On February 13 that year, Tallahassee dropped to −2°F. It remains the only time temperatures have gone below zero anywhere in Florida.

The Great Arctic Outbreak

The cold came from what newspapers called "The Snow King," a high-pressure system that slid down from the Canadian Yukon. Unlike typical cold fronts that weaken as they travel south, this air mass stayed dense and rigid.

When it reached the Panhandle, our humidity worked against us. Snow started falling on February 12th. By morning, about 1.5 inches covered the ground.

The Capitol snowball fight

Snowball fight on the steps of the FL capitol
Snowball fight on the steps of the Florida capitol in 1899

Photos in the Florida State Archives show what happened next. State legislators, clerks, and locals gathered on the Capitol steps for a snowball fight. Government business stopped for a few hours.

A day that never got above freezing

The high that day reached only 22°F. For 24 hours, Tallahassee was colder than Anchorage typically gets.

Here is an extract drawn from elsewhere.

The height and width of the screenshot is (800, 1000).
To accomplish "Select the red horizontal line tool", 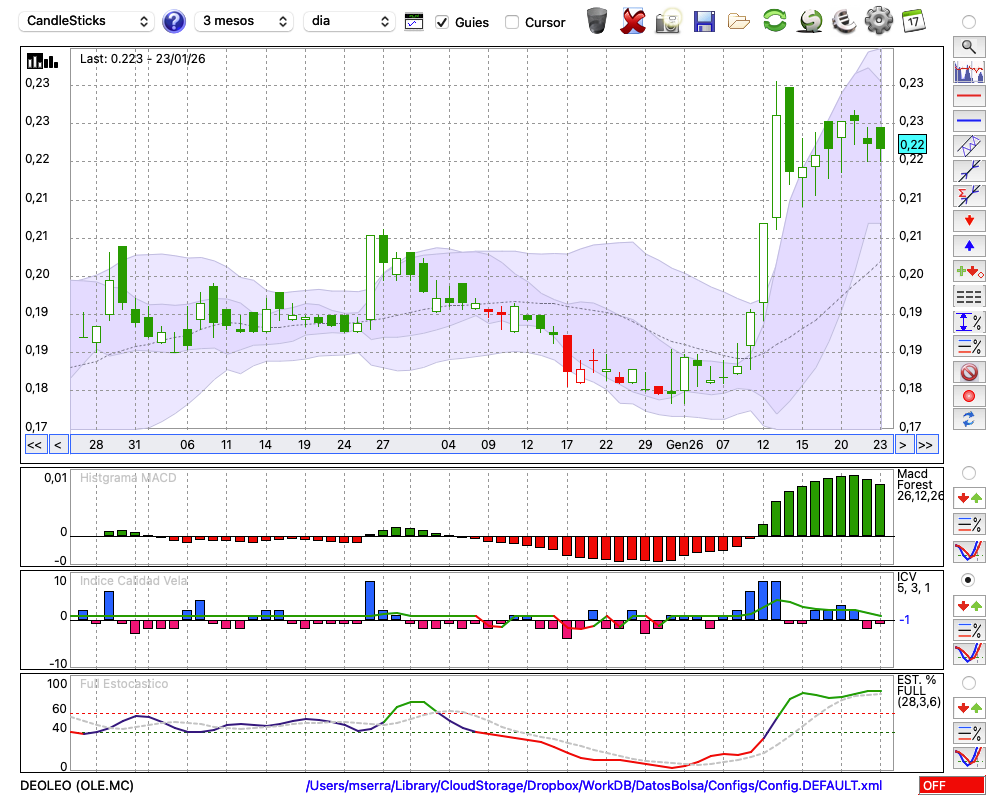I will pos(968,97).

Period newspaper accounts describe sections of the St. Johns River freezing thick enough to walk on. Firefighters watched water freeze in their hoses. And the freeze killed North Florida's citrus industry. Leon County had orange groves before 1899. The cold froze sap inside the trees, causing trunks to split. Growers moved south to Orlando and Miami, where commercial citrus remains today.

Why so cold here?

Tallahassee sits in a topographical basin. On clear, calm nights, cold air flows downhill and pools in our low spots. In 1899, this combined with a rare air mass to produce the record.

Perspective

We worry about our hibiscus when forecasts hit 25°F. In 1899, people were skating on ponds and watching the local economy collapse. So if you're wrapping pipes this week, at least nobody's throwing snowballs at you in subzero weather.